In little more than seven months, the Jaguar F-Pace produced as many sales as the whole Jaguar brand did in all of 2015. In fact, the F-Pace – between May and December – earned more Canadian sales than the whole Jaguar brand managed every year between 2005 and 2013.


Fortunately for Land Rover, the productive F-Pace hasn’t slowed down sales at Jaguar’s partner brand. Land Rover set a Canadian sales record with 9,140 sales in 2016, an 18-percent leap compared with 2015.

Combined sales of the Discovery Sport, LR4, Range Rover Evoque, and Range Rover Sport – the four models that would most be considered potential F-Pace alternatives at Land Rover – grew 20 percent, not by any means slowed by the availability of an in-showroom Jaguar rival.

Granted, Jaguar didn’t overperform this year merely because of the addition of an SUV to the brand’s lineup.

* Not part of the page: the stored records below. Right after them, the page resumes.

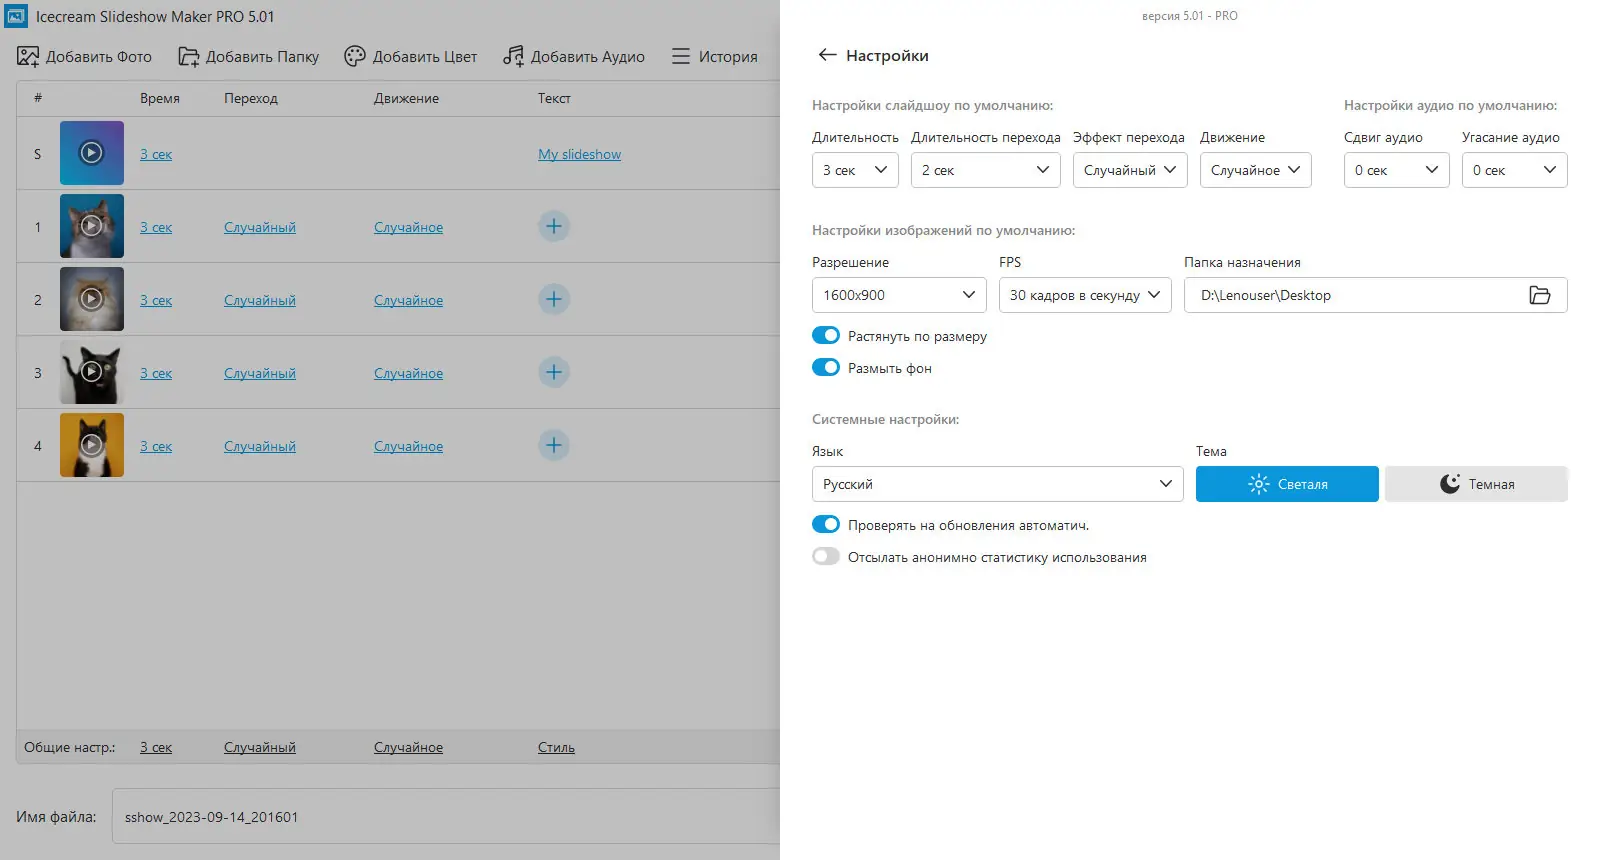Toggle Растянуть по размеру switch
The image size is (1600, 860).
(826, 335)
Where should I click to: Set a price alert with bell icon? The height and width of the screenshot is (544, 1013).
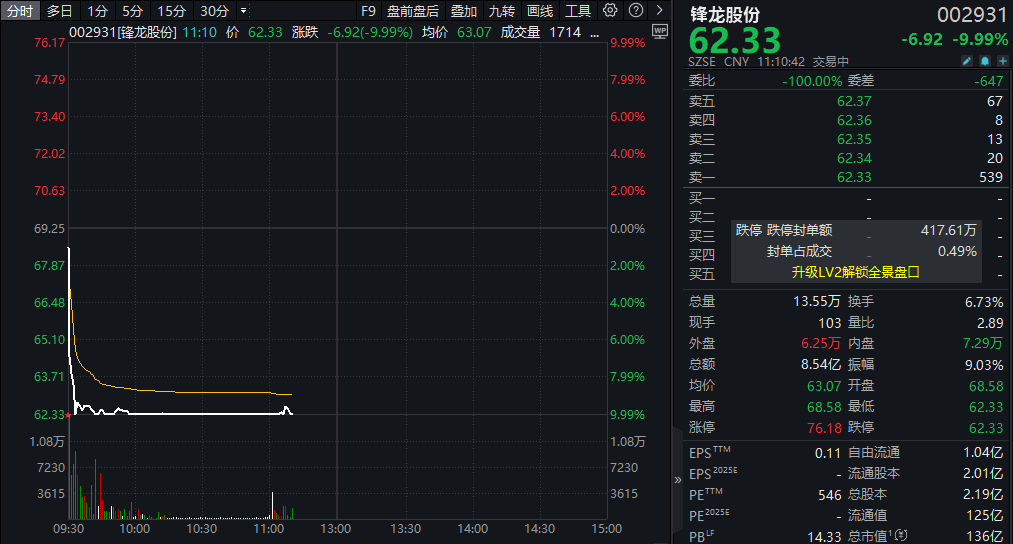[x=983, y=61]
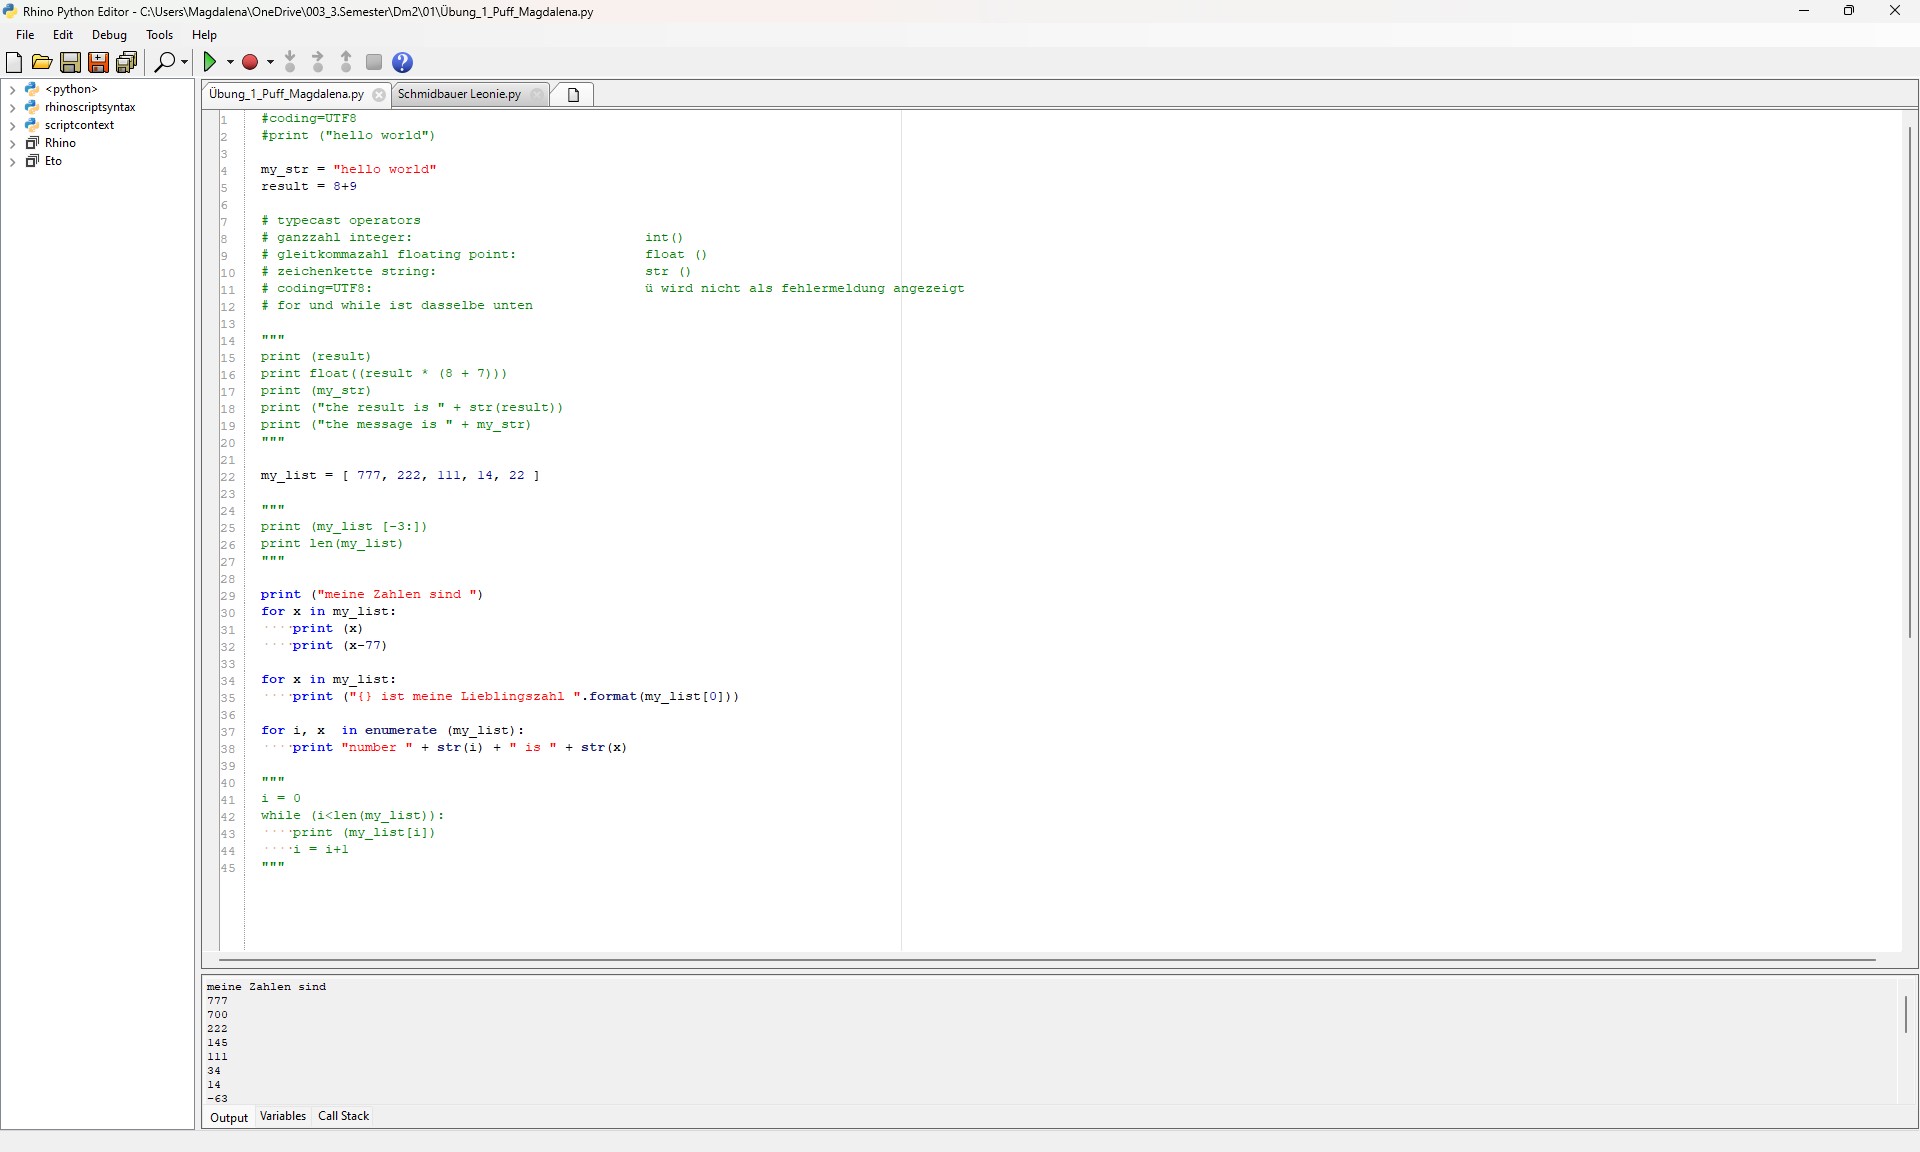Screen dimensions: 1920x1152
Task: Open the search options dropdown arrow
Action: pos(182,62)
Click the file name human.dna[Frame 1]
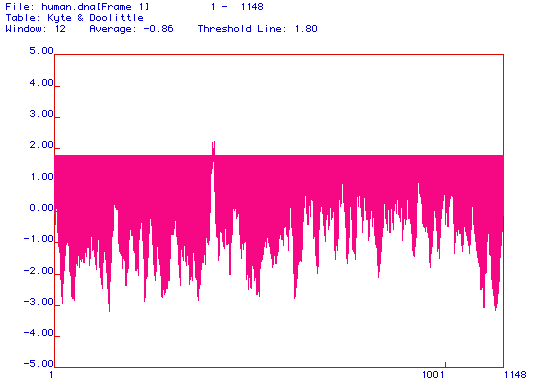Screen dimensions: 533x389 coord(95,7)
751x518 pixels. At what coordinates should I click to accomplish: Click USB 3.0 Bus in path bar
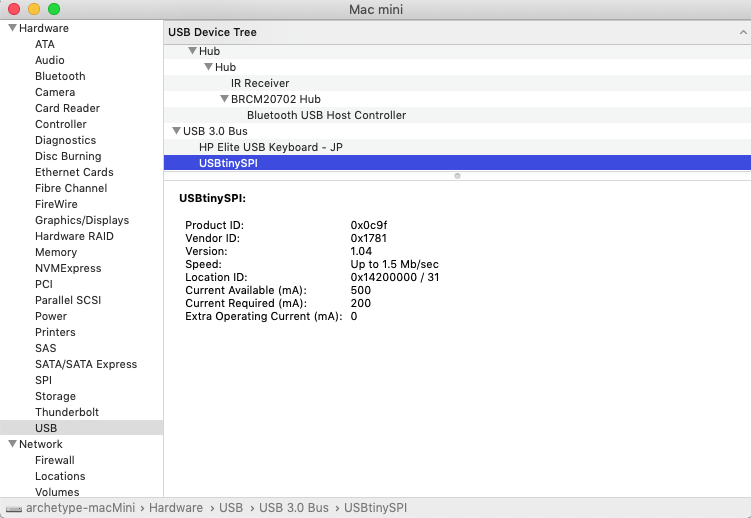[293, 508]
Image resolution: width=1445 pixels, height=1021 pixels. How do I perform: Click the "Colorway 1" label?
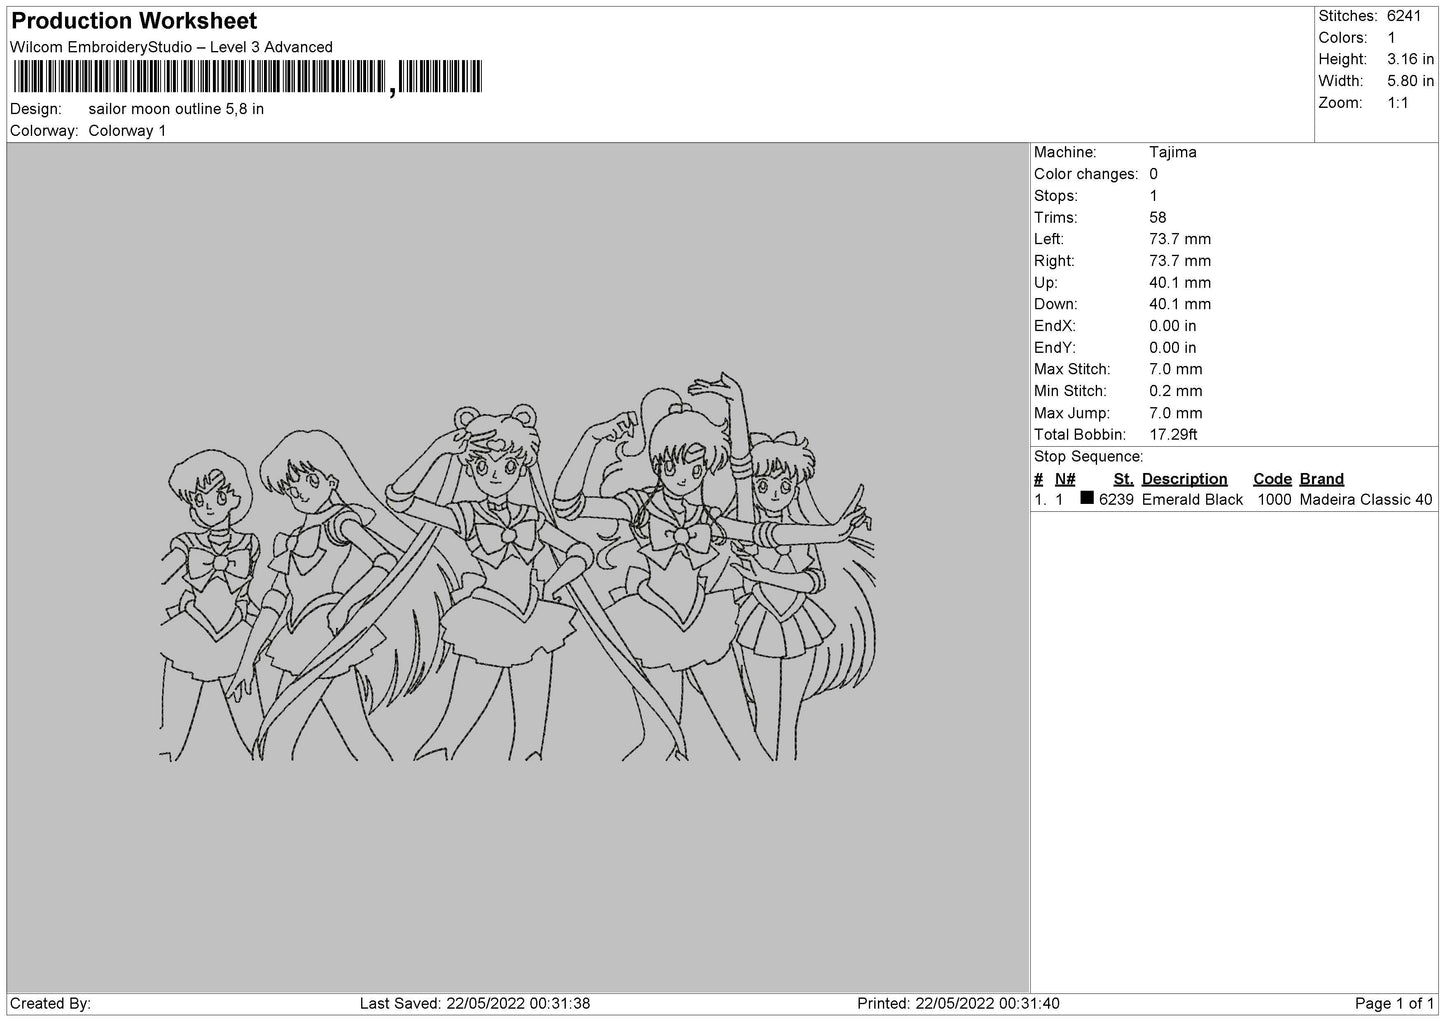coord(127,130)
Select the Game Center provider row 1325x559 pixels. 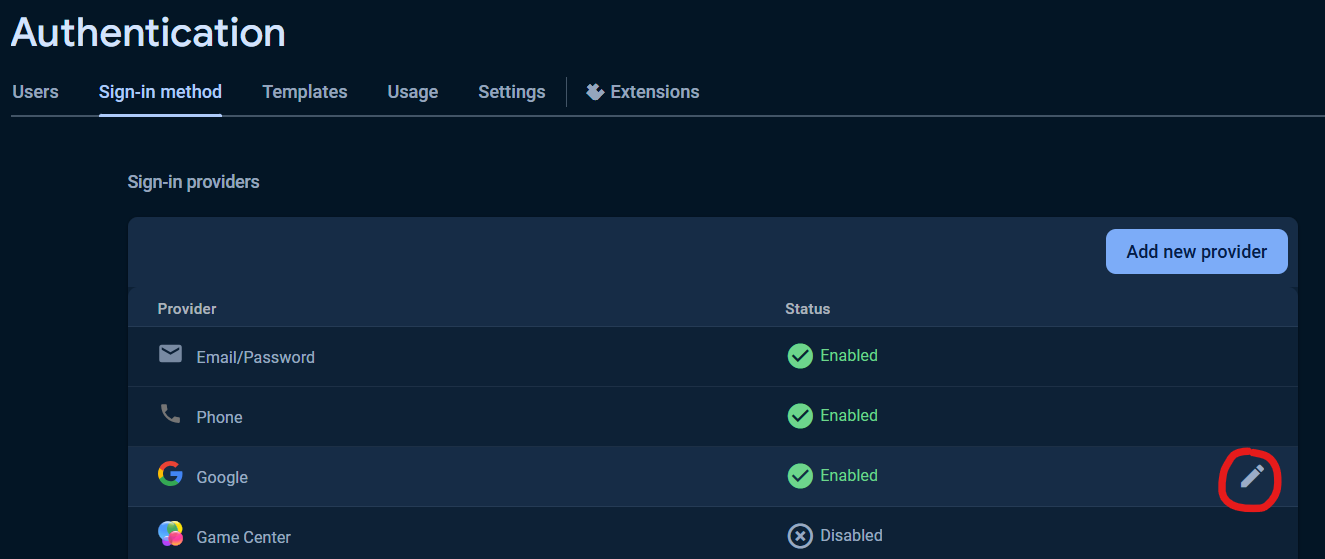(713, 533)
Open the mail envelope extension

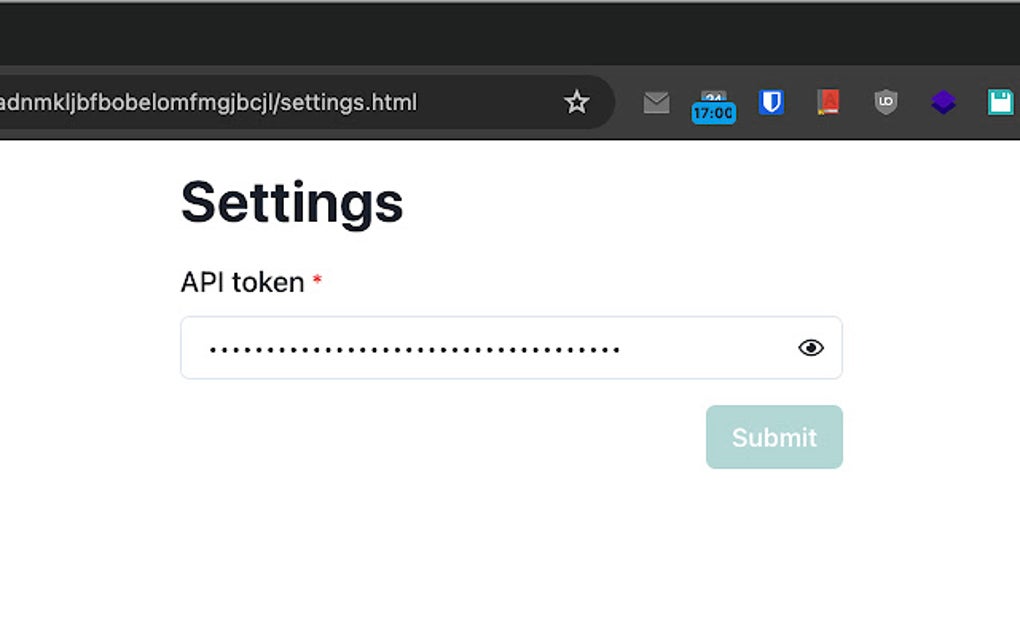click(656, 102)
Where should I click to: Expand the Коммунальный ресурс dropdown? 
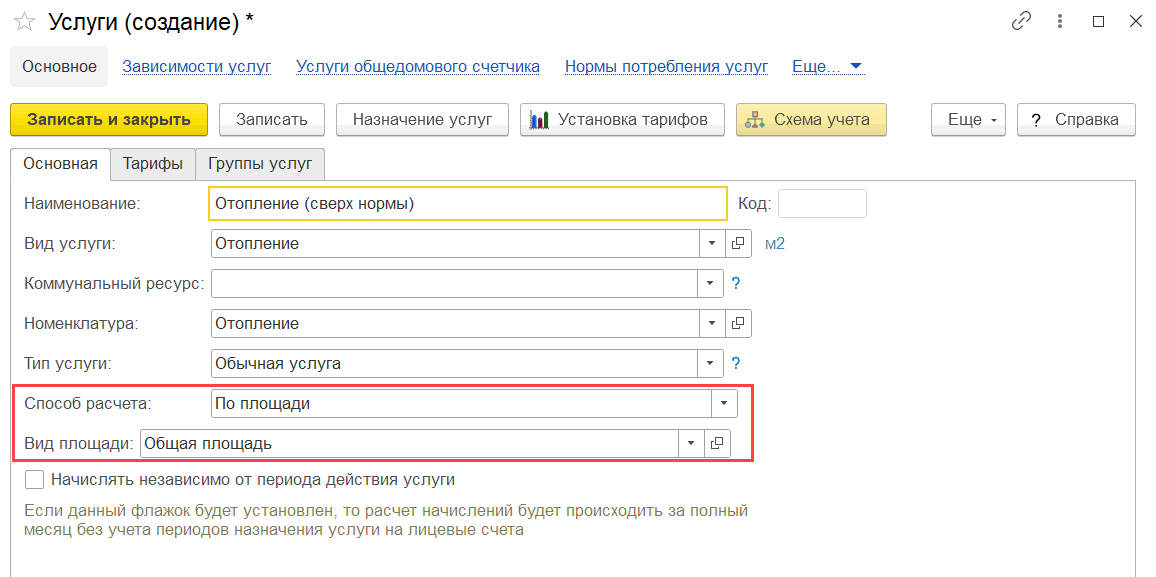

Jaguar also introduced a new XF midsize sedan, sales of which grew 16 percent as a result. Sales of the F-Type sports car continued to grow, improving 13 percent to 522 units, equal to three out of every ten Jaguar passenger car sales. And Jaguar also added a new entry-level model.

Overshadowed by the similarly-timed arrival of the far more popular F-Pace, the new Jaguar XE added 358 sales to Jaguar’s ledger in 2016, as well.


As a result, in a car market that tumbled seven percent in 2016 and consequently formed just one-third of the Canadian auto industry’s volume, Jaguar’s car sales jumped 35 percent to 1,745 units.

On its own, the success of Jaguar’s cars would have made 2016 the best year for Jaguar’s Canadian sales since 2004.

But with the F-Pace turning the Jaguar showroom into a must-visit for any potential Audi Q5, Lexus RX, or Mercedes-Benz GLE customer, Jaguar tells a totally different story now than it did just one year ago. Indeed, between 2006 and 2012, Canadians acquired an average of only 800 Jaguars per year.

At the pace the brand has achieved since the F-Pace and XE arrived, expect Jaguar to sell more than 4,000 new vehicles in Canada in 2017, consequently challenging once again for status as Canada’s fastest-growing auto brand.